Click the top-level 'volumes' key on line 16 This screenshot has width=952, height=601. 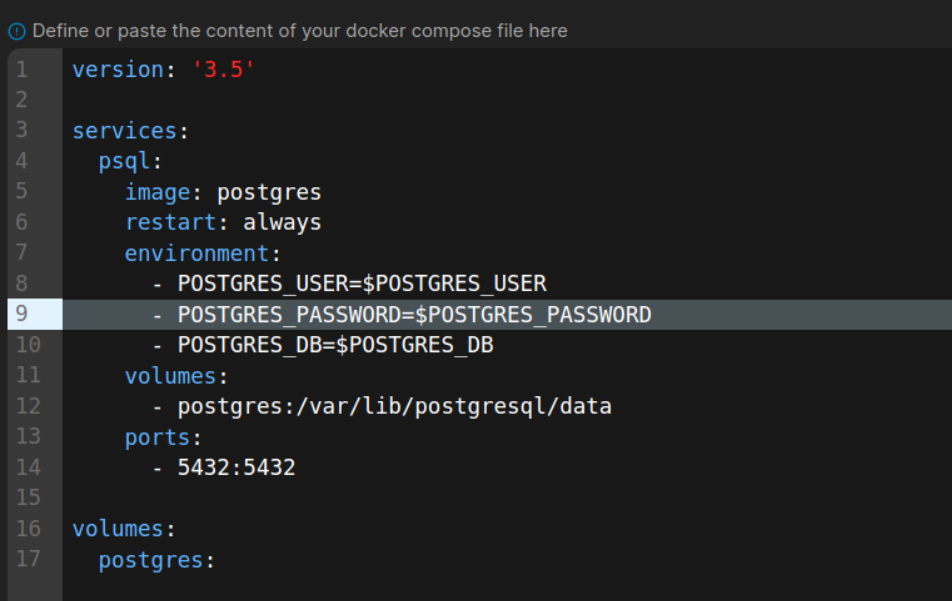click(x=117, y=528)
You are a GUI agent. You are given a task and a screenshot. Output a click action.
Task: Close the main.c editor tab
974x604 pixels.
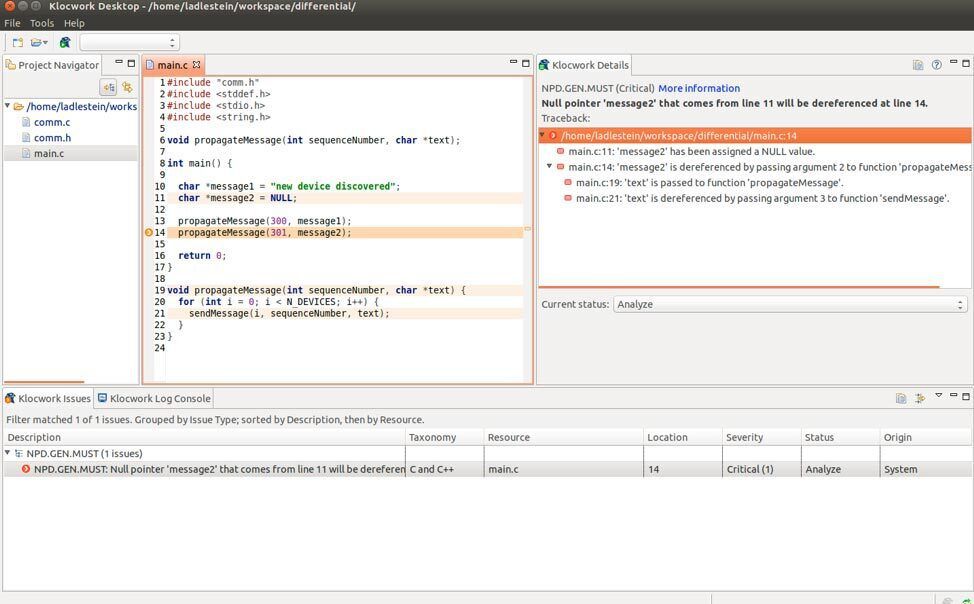(x=197, y=65)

◆ ◆ ◆ ◆ ◆

• [TO DO]: Only exact repeats of the lines from the one containing "You are a GUI" through the end of the listing above are wanted here; pictures are not.

• [REPLY]:
You are a GUI agent. You are given a task and a screenshot. Output a click action.
Task: Close the main.c editor tab
974x604 pixels.
(x=197, y=65)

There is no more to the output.